Tak lama kemudian Siti Hajar mendengar suara (suara Jibril) yang membawa dan menunjukkan Siti Hajar ke suatu tempat, dan disana di hentakkan kakinya ke bumi, maka terpancarlah mata air yang sangat jernih dari dalamnya. Maka dengan segera Siti Hajar mengambil air itu untuk memberi minum anaknya.. mata air itu semula meluap kemana-mana, kemudian Malaikat berkata, “Zamzam” artinya, berkumpullah.” Maka, mata air itu pun berkumpul, dan sampai sekarang mata air itu dinamakan sebagai Air Zam zam. Berkat rahmat Allah yang Maha Kuasa, air zamzam itu tidak pernah kering sampai sekarang walau pun dipergunakan oleh sangat banyak manusia yang mengambilnya.

Pada suatu hari lewatlah di sana serombongan orang Arab Jurhum, yang kebetulan mereka sangat memerlukan air, mereka sudah mencari kesana kemari, tapi belum menemukannya

Tiba-tiba terlihat oleh mereka burung-burung yang sedang berterbangan di atas suatu bukit, biasanya ini suatu pertanda bahwa disana ada mata air. Karena burung itu biasanya senang terbang di atas mata air. Maka pergilah mereka ke sana, dan ternyata benar disana ada mata air, yang disana ada Siti Hajar dan Bayinya, Ismail. Karena kebaikan hati Siti Hajar kepada mereka dengan memberi air zamzam itu sekehendak yang mereka butuhkan, sehingga mereka tertarik hatinya untuk tinggal di sana bersama Siti Hajar.

Atas kebaikan hati Siti Hajar pula, maka rombongan orang Arab Jurhum itu memberikan sebagian barang dagangannya kepada Siti Hajar, sehingga Siti Hajar merasa senang dan bahagia hidupnya di sana. Lama-kelamaan, bertambahlah penduduknya dan jadilah suatu desa yang aman tentram serta subur dan makmur.

Setelah Ibrahim kembali ke Mekah untuk menemui istri dan anaknya, alangkah terkejutnya beliau melihat tempat itu sudah menjadi sebuah desa yang subur dan makmur, dan meliahat Siti Hajar hidup senang dan bahagia karena hidupnya berkecukupan. Siti Hajar menceritakan semua kejadian yang dialaminya kepada suaminya.
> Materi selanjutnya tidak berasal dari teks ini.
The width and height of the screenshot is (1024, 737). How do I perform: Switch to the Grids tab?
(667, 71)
Nabi Ibrahim memuji kebesaran Allah, yang telah mengabulkan doanya yang lalu.

Mendirikan Ka’bah

Pada suatu hari Nabi Ibrahim mendapat perintah untuk mendirikan Ka’bah di dekat telaga Zamzam. Hal itu diberitahukan kepada anaknya Ismail. Maka keduanya sepakat untuk membangun rumah Allah yang akan digunakan untuk beribadah.
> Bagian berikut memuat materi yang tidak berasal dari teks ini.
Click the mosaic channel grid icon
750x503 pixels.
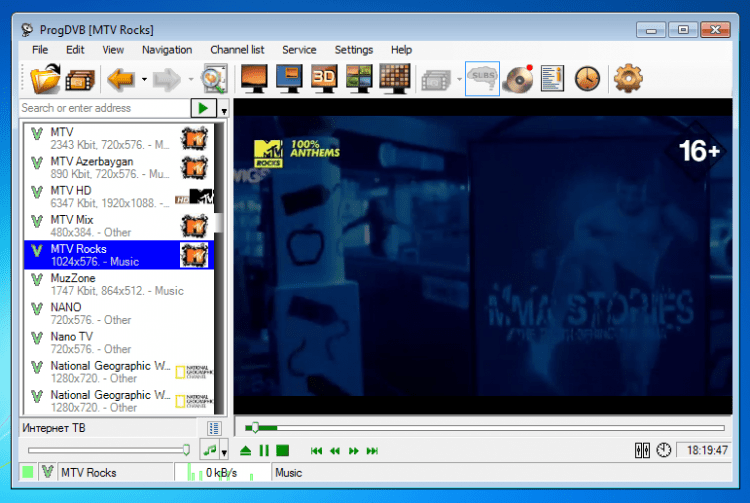pos(395,78)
Mereka membangun Ka’bah tersebut dengan tangan-tangan mereka sendiri. Mengangkut batu dan pasir serta bahan-bahan lainnya dengan tenaga yang ada padanya. Setiap selesai bekerja Nabi Ibrahim bersama anaknya, Ismail, keduanya berdoa, “Ya Tuhan! Terimalah kerja kami ini, sungguh Engkau maha Mendengar dan Maha Mengetahui.”
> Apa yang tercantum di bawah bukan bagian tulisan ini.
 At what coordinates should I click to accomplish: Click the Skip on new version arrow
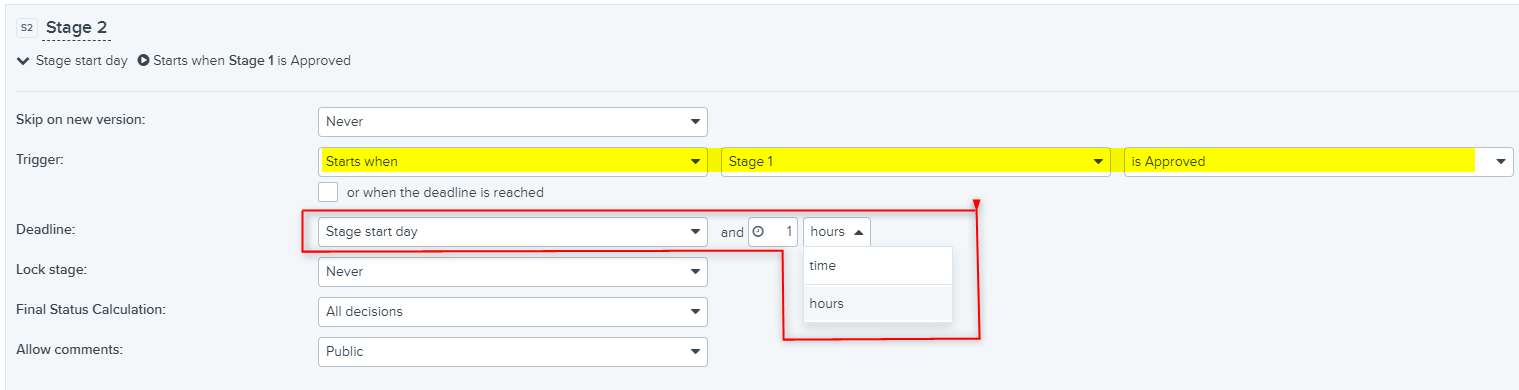pos(695,122)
“Ya Tuhan! Jadikanlah kami dan keturunan kami umat yang menyerahkan diri kepada-Mu, dan perlihatkanlah kepada kami, Ibadah kami, dan beri tobatlah kami, sesungguhnya Tuhan Maha Pemberi Tobat dan amat Pengasih.”

Pada saat membangun rumah suci itu, Ibrahim dan Ismail meletakkan sebuah Batu Besar berwarna Hitam mengkilat. Sebelum meletakkan batu itu diciumnya sambil mengelilingi bangunan Ka’bah. Batu tersebut sampai sekarang masih ada, itulah Hajar Aswad. Setelah bangunan itu selesai, Allah mengajarkan kepada Nabi Ibrahim dan Ismail tata cara beribadah menyembah Allah.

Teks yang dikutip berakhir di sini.